Texto para ler:
=======

🔓 Guerra, cultura e hipocrisia

A pretexto da invasão russa da Ucrânia e em nome da democracia, um novo macartismo parece estar a afiar os dentes no mundo ocidental e não só
Ilustração: Juliano Soares
14/03/2022

* O autor escreve segundo o acordo ortográfico e a norma angolana da língua portuguesa, em formação.

Uma onda de russofobia alastra atualmente pelo mundo, sobretudo no “eixo ocidental” (como se sabe, este conceito não é geográfico), motivada pela condenável decisão de Moscovo de invadir a Ucrânia, mas também insuflada pelas forças que pretendem a todo o custo fazer-nos esquecer que algumas das suas atitudes contribuíram, de qualquer modo, para a eclosão do conflito, pelo que também têm as mãos sujas de sangue.

Não me refiro às sanções gerais contra a Rússia e as suas principais figuras, cujos efeitos a história se encarregará de mostrar. A onda russófoba a que me refiro vai do lamentável e ignorante assédio de que são vítimas cidadãos russos em vários países ou de atitudes risíveis, como a do restaurante brasileiro que retirou o estrogonofe da sua ementa habitual, à censura aos mídias do referido país, ao boicote a desportistas e artistas russos e até ao cancelamento de seculares manifestações da rica e reconhecida cultura do país.

Se o assédio indiscriminado dos cidadãos russos é, além de preconceito deslavado, um sinal de burrice, pois muitos deles, se não mesmo a maioria, são contrários à política de Vladimir Putin, o boicote à imprensa russa, impedindo o mundo de ver o outro lado da guerra, põe a nu, como se isso fosse necessário, a hipocrisia do discurso ocidental acerca da liberdade de imprensa. Como em várias outras ocasiões no passado, o Ocidente expõe agora a sua própria hipocrisia sem qualquer pejo, confiado no peso avassalador da sua formidável barragem mediática, colocada em ação desde antes da invasão russa.

Em relação, particularmente, às notícias que temos tido nas últimas semanas sobre casos de russofobia cultural, porei de parte, esclareço, decisões como afastar o representante russo do Festival da Eurovisão, pois, tendo essas realizações um cunho institucional, tal decisão contém alguma racionalidade, concorde-se ou não com ela. Também não comentarei o afastamento por motu proprio de diversos artistas, em especial estrangeiros, que trabalhavam em companhias russas, por se tratar de decisões pessoais. Ou as medidas corporativas tomadas por empresas, igualmente estrangeiras, de deixar de trabalhar ou de ter relações comerciais com a Rússia (como a Globo, que suspendeu o fornecimento de novelas ao referido país).

=======

Registos fornecidos:
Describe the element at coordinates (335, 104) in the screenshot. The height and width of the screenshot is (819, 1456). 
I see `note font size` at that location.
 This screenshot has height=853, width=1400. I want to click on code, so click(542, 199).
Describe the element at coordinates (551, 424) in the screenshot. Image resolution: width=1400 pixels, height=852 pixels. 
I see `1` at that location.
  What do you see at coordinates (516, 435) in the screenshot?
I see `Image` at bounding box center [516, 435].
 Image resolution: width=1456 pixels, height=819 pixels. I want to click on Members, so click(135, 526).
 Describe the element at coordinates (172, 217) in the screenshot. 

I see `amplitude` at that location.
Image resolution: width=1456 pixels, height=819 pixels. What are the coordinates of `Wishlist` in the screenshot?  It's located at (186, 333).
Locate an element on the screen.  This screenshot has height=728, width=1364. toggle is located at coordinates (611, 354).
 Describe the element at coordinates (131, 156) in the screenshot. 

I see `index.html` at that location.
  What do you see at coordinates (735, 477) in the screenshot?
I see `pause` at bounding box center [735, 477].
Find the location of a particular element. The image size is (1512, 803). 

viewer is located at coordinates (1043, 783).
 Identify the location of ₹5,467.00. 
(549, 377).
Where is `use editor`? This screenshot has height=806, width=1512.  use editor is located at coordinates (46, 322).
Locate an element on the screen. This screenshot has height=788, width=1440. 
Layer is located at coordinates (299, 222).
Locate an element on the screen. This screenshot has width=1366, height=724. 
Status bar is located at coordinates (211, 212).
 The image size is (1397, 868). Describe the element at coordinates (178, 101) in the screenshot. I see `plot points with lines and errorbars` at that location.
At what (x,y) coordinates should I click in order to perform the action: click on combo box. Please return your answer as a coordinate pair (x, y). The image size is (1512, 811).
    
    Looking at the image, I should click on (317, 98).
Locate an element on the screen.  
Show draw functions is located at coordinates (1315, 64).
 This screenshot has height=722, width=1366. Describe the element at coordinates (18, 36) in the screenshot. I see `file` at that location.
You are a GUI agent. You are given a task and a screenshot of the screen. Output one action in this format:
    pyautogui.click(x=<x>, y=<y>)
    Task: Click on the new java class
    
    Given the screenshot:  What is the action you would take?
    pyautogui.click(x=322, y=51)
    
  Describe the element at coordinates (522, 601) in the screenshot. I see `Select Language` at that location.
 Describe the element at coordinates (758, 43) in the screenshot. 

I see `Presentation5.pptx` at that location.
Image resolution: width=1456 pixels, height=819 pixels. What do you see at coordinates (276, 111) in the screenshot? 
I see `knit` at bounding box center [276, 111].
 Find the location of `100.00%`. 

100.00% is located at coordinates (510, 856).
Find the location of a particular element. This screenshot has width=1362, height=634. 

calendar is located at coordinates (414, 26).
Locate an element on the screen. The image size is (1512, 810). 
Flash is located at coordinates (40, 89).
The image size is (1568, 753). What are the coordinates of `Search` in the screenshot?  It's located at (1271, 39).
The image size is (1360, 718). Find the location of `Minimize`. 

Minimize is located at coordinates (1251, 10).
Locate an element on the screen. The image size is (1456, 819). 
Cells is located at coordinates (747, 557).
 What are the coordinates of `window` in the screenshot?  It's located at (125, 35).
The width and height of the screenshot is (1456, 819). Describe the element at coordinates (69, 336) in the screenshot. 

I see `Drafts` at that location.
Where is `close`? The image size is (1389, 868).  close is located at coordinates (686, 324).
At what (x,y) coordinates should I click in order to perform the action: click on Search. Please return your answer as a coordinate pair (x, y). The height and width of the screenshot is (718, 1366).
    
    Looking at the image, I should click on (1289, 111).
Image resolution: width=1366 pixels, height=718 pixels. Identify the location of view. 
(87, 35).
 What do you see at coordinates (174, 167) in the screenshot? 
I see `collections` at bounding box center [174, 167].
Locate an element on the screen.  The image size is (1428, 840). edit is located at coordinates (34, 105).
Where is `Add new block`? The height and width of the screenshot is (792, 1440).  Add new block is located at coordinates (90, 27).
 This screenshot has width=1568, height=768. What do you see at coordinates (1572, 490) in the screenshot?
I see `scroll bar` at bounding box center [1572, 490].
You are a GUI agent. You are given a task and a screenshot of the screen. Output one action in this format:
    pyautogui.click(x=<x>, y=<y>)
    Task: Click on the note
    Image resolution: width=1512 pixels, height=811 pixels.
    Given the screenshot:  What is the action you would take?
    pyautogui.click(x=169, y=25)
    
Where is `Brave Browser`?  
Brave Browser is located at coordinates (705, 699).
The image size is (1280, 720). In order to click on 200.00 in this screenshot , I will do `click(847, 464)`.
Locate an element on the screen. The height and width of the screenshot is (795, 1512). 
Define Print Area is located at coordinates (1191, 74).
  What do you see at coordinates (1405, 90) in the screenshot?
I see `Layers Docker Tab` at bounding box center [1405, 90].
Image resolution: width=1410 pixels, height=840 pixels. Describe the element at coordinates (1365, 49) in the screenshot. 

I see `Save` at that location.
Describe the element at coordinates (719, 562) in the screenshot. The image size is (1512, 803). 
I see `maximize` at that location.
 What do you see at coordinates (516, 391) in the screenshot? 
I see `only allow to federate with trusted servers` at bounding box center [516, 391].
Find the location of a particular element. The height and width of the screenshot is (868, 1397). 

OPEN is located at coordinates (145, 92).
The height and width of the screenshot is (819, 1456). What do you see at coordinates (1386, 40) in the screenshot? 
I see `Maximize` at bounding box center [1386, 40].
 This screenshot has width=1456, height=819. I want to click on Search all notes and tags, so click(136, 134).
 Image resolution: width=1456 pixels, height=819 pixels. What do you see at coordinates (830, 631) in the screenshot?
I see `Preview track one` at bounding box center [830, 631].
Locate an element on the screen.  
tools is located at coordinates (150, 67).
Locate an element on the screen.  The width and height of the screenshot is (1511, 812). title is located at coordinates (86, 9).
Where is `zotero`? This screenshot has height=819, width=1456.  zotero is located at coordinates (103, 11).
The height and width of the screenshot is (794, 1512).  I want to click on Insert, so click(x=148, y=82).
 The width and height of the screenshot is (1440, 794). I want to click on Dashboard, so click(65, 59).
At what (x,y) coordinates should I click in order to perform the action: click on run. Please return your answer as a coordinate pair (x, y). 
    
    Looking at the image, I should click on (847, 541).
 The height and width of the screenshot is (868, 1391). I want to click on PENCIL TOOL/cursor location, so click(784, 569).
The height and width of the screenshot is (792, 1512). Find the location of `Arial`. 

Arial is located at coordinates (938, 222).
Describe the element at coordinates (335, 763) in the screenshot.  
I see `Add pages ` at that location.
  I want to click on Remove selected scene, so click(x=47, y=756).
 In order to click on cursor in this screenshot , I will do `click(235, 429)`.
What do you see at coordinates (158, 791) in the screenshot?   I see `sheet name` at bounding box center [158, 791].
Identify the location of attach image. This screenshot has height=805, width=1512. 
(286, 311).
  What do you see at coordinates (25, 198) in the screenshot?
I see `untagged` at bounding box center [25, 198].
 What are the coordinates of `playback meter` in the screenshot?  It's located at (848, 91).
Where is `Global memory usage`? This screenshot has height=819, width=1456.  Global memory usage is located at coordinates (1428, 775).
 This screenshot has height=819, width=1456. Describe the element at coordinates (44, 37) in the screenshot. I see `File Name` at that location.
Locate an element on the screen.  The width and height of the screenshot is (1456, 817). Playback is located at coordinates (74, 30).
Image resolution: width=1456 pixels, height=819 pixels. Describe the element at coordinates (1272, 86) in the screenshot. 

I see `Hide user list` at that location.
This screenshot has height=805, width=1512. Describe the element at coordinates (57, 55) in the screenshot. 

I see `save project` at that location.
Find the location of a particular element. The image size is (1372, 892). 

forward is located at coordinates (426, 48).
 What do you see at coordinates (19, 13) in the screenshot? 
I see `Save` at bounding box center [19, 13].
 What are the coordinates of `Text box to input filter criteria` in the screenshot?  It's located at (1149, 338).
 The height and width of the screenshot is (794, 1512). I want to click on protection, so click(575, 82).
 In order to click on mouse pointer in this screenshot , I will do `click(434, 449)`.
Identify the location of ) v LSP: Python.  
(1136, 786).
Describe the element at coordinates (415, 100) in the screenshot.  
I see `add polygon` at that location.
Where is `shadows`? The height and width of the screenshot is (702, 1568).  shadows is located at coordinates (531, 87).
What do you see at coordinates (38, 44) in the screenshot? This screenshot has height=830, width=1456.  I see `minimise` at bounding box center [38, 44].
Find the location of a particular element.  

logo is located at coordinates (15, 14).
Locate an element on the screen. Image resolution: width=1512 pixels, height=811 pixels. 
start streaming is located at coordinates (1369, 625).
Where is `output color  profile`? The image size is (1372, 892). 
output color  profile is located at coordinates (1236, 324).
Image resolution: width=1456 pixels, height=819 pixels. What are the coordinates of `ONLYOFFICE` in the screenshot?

=======

O que se pede:
• 1. Responda a estas perguntas com base no texto sobre a russofobia:
(a) Que prato retirou da ementa o restaurante brasileiro mencionado no texto?
(b) De que evento foi afastado o representante russo?
(c) Que empresa suspendeu o fornecimento de novelas à Rússia?
• 2. Copie, sem qualquer alteração, as linhas dos registos fornecidos, começando na que contém "This screenshot has height=805, width=1512. Describe" e terminando na que contém "The height and width of the screenshot is (794, 1512). I".

Soluções:
• 1.
(a) O estrogonofe.
(b) Do Festival da Eurovisão.
(c) A Globo.

• 2.
This screenshot has height=805, width=1512. Describe the element at coordinates (57, 55) in the screenshot. 

I see `save project` at that location.
Find the location of a particular element. The image size is (1372, 892). 

forward is located at coordinates (426, 48).
 What do you see at coordinates (19, 13) in the screenshot? 
I see `Save` at bounding box center [19, 13].
 What are the coordinates of `Text box to input filter criteria` in the screenshot?  It's located at (1149, 338).
 The height and width of the screenshot is (794, 1512). I want to click on protection, so click(575, 82).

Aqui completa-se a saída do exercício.